There are no logs to provide, because TFJS OOM issues cause my computer to hard-freeze; they require a forcible shutdown to recover from.
If the includeOptimizer flag is disabled, then this does not occur.

gaikwadrahul8 · Answer 1 · Thu Apr 11 2024 05:39:06 GMT+0800 (China Standard Time)

Hi, @Vectorrent

Thank you for bringing this issue to our attention and I was trying to replicate the same behaviour from my end on my macOS and I'm getting below output with includeOptimizer: true flag and as you mentioned that issue not happening with includeOptimizer: false so I also observed same thing so workaround is either disable includeOptimizer flag when saving the model.
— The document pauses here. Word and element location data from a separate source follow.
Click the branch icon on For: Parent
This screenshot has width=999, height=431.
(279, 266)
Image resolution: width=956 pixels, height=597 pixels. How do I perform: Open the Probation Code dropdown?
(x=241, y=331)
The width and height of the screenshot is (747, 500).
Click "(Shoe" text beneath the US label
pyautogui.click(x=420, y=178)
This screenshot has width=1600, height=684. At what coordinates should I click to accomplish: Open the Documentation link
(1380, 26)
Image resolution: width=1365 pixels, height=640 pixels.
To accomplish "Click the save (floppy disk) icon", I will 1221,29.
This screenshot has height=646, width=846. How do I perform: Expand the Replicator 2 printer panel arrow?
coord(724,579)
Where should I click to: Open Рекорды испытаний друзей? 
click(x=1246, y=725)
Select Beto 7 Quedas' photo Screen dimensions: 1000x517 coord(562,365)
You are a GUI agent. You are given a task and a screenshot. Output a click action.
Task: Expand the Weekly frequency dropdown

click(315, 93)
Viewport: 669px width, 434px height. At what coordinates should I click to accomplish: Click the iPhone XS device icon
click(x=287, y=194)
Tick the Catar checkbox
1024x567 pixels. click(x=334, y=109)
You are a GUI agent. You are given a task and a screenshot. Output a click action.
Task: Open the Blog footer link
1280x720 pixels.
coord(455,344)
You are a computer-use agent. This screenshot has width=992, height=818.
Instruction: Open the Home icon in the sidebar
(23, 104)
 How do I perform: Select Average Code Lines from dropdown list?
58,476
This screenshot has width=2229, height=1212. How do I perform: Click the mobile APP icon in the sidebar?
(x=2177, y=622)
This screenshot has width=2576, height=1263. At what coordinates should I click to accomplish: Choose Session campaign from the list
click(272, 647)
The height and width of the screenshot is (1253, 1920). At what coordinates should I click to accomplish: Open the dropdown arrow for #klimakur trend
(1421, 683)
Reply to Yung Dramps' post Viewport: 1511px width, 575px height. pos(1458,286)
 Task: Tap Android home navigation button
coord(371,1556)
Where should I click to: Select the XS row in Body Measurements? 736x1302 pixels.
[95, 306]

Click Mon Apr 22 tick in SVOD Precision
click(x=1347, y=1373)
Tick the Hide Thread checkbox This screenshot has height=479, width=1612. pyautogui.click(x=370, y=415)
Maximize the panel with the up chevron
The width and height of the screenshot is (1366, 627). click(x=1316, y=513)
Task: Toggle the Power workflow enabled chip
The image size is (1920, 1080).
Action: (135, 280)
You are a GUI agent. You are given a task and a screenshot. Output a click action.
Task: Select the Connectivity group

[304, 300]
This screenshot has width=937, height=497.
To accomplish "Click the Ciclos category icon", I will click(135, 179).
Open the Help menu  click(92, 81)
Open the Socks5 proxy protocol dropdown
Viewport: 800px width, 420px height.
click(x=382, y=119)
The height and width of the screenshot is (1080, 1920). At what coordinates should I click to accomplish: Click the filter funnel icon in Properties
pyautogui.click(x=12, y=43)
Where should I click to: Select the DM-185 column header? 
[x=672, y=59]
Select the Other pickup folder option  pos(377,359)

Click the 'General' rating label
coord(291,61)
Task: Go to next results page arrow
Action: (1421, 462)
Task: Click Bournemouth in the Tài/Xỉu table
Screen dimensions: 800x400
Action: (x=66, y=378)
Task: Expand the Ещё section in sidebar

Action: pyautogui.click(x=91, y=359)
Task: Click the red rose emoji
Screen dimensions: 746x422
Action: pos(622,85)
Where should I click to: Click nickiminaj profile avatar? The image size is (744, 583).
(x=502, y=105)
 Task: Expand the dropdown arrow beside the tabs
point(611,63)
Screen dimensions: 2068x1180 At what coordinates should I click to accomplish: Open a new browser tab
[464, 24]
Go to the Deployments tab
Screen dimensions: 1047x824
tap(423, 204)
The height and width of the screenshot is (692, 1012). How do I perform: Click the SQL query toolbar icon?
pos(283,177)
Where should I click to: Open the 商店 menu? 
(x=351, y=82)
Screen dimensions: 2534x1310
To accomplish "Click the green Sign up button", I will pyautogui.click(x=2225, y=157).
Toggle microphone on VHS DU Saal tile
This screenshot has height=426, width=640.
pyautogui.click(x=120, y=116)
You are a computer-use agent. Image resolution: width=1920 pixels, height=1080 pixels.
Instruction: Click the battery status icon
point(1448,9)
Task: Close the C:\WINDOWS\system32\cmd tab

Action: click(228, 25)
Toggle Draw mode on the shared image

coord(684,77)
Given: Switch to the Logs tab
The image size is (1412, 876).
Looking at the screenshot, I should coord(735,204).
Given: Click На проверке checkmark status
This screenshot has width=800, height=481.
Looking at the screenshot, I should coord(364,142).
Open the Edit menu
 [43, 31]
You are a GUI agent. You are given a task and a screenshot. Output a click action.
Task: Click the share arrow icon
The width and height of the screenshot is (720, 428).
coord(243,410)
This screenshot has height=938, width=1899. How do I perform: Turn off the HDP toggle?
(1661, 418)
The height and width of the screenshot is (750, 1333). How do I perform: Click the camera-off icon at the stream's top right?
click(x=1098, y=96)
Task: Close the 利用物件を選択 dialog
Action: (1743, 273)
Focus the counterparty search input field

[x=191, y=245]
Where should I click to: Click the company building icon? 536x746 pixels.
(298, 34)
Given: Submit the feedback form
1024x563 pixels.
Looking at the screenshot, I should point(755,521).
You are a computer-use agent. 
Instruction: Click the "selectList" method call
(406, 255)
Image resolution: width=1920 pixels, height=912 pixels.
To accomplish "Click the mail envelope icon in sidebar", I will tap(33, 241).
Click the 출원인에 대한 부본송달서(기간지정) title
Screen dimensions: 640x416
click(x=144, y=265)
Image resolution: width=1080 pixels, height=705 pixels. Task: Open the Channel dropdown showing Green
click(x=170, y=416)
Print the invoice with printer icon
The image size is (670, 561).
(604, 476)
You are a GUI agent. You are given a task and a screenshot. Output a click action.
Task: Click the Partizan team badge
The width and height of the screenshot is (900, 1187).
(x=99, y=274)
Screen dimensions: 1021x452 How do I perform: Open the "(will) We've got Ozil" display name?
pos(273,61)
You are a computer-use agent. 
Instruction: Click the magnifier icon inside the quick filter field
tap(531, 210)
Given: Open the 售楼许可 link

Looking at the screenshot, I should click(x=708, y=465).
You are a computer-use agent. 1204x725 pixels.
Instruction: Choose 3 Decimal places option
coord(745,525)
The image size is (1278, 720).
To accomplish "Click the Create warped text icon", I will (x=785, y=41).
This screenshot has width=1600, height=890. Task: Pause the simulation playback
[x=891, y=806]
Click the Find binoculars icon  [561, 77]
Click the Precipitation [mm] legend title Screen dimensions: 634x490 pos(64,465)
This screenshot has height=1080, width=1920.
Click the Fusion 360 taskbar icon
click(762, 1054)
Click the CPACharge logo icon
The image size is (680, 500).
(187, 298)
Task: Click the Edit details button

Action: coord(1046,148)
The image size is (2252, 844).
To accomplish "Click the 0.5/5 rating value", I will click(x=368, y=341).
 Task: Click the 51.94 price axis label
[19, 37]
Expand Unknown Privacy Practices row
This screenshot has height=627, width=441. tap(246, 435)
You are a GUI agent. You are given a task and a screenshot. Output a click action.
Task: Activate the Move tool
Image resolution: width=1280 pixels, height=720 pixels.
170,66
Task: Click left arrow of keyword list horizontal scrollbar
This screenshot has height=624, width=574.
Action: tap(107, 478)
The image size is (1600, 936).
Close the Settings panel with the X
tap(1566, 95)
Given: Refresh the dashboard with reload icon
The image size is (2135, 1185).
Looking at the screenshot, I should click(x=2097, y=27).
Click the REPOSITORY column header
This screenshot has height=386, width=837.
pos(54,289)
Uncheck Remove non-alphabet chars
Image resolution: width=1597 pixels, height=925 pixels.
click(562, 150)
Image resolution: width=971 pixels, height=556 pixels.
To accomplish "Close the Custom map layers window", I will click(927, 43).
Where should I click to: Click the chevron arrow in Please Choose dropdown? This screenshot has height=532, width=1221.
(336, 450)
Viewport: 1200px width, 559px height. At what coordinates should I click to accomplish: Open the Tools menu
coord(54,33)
This avoids saving the optimizer state, preventing the leak. However, you'll need to recreate the optimizer during model loading or TensorFlow.js provides functions for manual memory management. You can try the following approach after each save please refer official documentation for tf.tidy and tf.dispose

await model.save(`file://saved_model`, { includeOptimizer: true });

// Manually dispose of the optimizer
model.optimizer.dispose();

// Dispose of other unused tensors
tf.dispose(xs);
tf.dispose(ys);

Please let me know if I have missed anything here. Thank you for your cooperation and patience.

Ink · Answer 2 · Thu Apr 11 2024 06:04:09 GMT+0800 (China Standard Time)

Thanks for the quick response. Sadly, tf.tidy() has no effect and tf.dispose() crashes my training session (for obvious reasons). So, neither of these are a "solution" and we should probably fix the underlying bug in the library. I might have some time to dig into the TFJS code and troubleshoot that, at some point.

Until then, my solution is to 1) create a manual training loop, 2) save the model, 3) unload the model, 4) re-load the model, 5) resume training. Not a great solution, if you ask me 🤣

Ink · Answer 3 · Fri Apr 12 2024 03:31:32 GMT+0800 (China Standard Time)

I cannot for the life of me figure out how to build TFJS locally on my computer, so I'm not really able to debug or test this properly. Regardless, I've been digging, and this is probably where we need to apply a fix:
https://github.com/tensorflow/tfjs/blob/master/tfjs-layers/src/engine/training.ts#L2146

If I had to guess, maybe its related to the use of io.concatenateArrayBuffers here? Apparently, it's deprecated and we should be using tf.io.CompositeArrayBuffer.join() instead.